> EXCERPT PROVIDED
------------------------------------

Casineria is an extinct genus of tetrapod which lived about 340 million years ago in the Mississippian epoch. Its name, Casineria, is a latinization of Cheese Bay, the site near Edinburgh, where it was found. It lived in what was then a fairly dry environment in Scotland.

It is a transitional fossil noted for its mix of primitive (amphibian) and advanced (reptilian) characters, putting it at or very near the origin of the amniotes. The sole find is lacking key elements (most of the skull and the whole lower body is missing), making exact analysis difficult.

Casineria was a small animal with a total length estimated to have been 15 centimeters. Its small size would have made it ideal for hunting the invertebrates of the Carboniferous.

This earliest amniote had five fingers with claws on each hand, and marks the earliest clawed foot. Claws being a feature intimately bound to the formation of keratinous scales in reptiles, Casineria would in life in all likelihood bear scaly, reptilian type skin. In life, it would resemble a small lizard.

Likely being among the first amniotes in the biological sense, it would have laid amniotic egg not dependent on being laid in water to survive, possibly hiding them in damp vegetation or hollowed out tree stumps. This has been inferred from the fact that Casineria was found in rocks showing a rather dry environment. In the early Carboniferous period before the appearance of Casineria, vertebrates were primarily aquatic, only spending part of their time on land. Casineria and its relatives were the first vertebrates to live and reproduce on land.

In 1992, an amateur fossil collector spotted the remnants of this four-legged creature on the shore of Cheese Bay, Scotland. For the next five years, the fossil languished at the National Museum of Scotland in Edinburgh while researchers focused on other projects. Around 1997, work began to expose the remainder of the fossil from the surrounding matrix. The work revealed that the animal probably lived in an environment much drier than previously understood. The findings were first reported in the April 8, 1999 edition of Nature.

While retaining a general build like those found in the amphibian reptiliomorph groups like Seymouriamorpha and Diadectomorpha, Casineria also shows features that tie it in with early reptiles, notably a generally gracile build with light leg bones, unfused ankles and toes terminating in claws. This would enable the animal to use their feet actively in traction, rather than as holdfasts, an indication of a primarily terrestrial lifestyle. These traits show it was more closely related to amniotes than to other known reptiliomorph amphibians.

------------------------------------

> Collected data
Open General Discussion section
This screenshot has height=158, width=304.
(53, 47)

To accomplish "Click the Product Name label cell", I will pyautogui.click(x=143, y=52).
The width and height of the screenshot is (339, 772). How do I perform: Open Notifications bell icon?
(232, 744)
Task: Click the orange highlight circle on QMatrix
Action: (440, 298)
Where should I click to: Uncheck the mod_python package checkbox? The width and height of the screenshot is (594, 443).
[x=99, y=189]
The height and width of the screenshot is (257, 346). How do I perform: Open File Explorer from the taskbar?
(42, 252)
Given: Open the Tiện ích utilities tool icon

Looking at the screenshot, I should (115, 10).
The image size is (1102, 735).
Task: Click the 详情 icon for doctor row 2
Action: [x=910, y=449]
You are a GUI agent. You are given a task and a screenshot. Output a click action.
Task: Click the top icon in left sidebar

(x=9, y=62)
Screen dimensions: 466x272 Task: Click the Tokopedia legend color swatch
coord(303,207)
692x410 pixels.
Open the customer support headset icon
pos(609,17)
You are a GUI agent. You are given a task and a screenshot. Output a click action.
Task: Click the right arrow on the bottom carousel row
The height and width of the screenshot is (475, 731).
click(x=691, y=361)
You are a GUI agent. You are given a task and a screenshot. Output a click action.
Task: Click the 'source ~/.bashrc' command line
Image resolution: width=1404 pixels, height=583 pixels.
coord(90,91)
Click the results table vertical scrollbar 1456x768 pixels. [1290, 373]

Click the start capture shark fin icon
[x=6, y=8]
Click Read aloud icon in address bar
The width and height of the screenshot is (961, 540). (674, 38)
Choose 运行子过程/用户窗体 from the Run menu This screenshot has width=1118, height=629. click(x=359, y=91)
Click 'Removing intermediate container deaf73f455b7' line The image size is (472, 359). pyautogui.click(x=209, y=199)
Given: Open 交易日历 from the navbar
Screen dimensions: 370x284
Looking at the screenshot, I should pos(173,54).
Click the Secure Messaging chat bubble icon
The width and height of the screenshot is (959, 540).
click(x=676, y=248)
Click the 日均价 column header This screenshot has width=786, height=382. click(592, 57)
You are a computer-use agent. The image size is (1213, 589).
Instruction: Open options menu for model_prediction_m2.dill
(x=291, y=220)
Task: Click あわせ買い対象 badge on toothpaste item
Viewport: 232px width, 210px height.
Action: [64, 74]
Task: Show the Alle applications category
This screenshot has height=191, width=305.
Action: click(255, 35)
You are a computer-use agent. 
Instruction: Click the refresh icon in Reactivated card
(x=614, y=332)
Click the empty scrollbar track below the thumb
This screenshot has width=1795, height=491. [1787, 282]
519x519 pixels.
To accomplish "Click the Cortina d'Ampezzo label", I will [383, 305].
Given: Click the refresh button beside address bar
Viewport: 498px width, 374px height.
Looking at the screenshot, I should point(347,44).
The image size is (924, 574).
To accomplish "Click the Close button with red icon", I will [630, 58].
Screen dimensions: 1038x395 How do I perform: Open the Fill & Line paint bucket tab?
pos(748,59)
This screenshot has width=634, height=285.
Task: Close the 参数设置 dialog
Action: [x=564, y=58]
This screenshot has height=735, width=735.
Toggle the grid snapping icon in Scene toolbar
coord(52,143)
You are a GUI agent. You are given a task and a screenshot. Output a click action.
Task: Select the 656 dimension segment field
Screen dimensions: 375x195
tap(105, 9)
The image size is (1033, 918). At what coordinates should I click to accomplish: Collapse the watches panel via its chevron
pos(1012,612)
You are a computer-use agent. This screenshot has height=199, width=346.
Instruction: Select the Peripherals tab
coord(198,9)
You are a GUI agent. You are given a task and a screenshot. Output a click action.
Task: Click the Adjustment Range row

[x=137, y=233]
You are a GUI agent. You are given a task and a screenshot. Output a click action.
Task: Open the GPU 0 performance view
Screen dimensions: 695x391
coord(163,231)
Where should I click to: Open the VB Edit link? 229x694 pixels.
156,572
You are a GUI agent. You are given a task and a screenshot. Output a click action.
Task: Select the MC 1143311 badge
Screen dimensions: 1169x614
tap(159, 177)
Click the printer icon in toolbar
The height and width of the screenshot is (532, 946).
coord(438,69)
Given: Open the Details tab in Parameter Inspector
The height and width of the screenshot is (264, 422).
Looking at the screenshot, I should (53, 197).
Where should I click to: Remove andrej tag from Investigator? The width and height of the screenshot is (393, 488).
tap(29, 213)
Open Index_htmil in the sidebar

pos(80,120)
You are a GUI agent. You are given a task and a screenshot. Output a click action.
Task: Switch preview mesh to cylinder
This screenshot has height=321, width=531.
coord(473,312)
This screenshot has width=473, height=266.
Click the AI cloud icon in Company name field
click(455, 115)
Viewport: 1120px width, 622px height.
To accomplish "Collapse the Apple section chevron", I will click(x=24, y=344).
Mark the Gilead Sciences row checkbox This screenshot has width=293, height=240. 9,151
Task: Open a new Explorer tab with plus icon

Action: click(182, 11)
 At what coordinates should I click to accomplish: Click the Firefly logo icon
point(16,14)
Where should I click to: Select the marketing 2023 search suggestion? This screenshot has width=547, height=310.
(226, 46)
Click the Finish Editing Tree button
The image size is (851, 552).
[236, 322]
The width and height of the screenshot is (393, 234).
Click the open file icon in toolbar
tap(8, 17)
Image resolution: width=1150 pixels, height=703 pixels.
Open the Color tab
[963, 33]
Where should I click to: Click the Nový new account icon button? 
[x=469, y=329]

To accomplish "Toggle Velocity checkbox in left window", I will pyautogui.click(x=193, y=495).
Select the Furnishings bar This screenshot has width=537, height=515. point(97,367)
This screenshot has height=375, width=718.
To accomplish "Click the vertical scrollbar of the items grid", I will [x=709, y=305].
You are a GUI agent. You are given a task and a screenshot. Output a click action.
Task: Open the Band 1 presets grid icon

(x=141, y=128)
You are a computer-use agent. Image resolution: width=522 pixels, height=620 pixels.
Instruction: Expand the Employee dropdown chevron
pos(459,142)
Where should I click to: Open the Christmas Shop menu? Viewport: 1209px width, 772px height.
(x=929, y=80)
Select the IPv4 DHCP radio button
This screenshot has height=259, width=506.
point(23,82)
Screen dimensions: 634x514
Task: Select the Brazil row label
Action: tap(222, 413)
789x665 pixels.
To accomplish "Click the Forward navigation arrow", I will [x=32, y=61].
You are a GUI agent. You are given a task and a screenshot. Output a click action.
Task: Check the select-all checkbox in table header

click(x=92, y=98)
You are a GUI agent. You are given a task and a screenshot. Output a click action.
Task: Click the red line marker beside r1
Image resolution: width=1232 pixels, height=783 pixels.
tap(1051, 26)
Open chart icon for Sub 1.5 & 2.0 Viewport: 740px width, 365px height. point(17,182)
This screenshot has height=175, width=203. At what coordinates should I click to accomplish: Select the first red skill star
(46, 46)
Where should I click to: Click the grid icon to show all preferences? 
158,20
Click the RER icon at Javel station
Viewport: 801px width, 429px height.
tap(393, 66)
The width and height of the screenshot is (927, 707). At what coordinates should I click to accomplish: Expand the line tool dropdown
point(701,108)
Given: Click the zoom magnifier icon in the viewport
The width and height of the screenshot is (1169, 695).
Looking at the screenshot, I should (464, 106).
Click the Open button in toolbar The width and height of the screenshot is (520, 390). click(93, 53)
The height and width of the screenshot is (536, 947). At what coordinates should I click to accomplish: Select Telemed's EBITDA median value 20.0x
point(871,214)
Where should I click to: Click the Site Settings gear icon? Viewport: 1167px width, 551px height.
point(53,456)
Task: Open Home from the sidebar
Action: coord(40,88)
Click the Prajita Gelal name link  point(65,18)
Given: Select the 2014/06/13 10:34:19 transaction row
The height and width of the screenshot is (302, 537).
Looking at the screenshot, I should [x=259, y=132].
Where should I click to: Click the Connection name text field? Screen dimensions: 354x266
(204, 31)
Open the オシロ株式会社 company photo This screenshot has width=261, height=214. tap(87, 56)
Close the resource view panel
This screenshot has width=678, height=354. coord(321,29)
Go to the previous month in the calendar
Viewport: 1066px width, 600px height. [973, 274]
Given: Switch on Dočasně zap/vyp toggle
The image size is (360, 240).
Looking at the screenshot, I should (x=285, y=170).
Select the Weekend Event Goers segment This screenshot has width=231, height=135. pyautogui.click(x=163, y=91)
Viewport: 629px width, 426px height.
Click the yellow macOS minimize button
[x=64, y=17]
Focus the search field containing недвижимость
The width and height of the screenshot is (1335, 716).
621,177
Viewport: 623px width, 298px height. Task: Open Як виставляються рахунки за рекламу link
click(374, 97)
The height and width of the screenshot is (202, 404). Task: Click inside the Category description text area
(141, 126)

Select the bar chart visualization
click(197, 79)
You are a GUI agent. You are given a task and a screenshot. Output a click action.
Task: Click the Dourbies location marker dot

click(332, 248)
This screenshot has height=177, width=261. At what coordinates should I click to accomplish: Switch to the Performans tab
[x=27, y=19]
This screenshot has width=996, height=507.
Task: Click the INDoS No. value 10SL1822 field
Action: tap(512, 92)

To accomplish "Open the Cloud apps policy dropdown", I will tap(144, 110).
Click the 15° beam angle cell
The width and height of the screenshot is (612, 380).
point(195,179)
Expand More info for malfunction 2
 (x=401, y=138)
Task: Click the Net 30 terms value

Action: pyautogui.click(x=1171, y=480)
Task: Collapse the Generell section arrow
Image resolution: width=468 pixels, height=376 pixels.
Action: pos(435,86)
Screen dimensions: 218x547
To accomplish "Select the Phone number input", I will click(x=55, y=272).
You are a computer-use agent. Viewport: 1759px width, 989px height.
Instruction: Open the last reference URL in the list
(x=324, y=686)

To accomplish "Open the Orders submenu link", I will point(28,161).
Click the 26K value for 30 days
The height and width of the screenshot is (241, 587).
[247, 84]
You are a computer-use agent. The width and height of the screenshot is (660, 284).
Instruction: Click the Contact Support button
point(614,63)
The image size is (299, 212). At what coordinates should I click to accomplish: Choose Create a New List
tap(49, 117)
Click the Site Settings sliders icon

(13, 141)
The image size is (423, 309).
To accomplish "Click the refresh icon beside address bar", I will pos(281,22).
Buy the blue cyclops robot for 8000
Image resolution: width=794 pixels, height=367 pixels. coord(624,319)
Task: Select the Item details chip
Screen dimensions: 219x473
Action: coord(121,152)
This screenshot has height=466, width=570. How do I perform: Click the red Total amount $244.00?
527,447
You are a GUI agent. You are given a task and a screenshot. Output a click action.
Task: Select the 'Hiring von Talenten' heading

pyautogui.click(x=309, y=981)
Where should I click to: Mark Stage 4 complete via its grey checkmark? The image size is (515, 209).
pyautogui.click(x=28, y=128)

------------------------------------

> WORK TO COMPLETE
Repeat the part of the text about Casineria that opens with the words containing "This earliest amniote" and closes with "reproduce on land.". The records are unrelated material and stand apart from the text about Casineria.

> RESULT
This earliest amniote had five fingers with claws on each hand, and marks the earliest clawed foot. Claws being a feature intimately bound to the formation of keratinous scales in reptiles, Casineria would in life in all likelihood bear scaly, reptilian type skin. In life, it would resemble a small lizard.

Likely being among the first amniotes in the biological sense, it would have laid amniotic egg not dependent on being laid in water to survive, possibly hiding them in damp vegetation or hollowed out tree stumps. This has been inferred from the fact that Casineria was found in rocks showing a rather dry environment. In the early Carboniferous period before the appearance of Casineria, vertebrates were primarily aquatic, only spending part of their time on land. Casineria and its relatives were the first vertebrates to live and reproduce on land.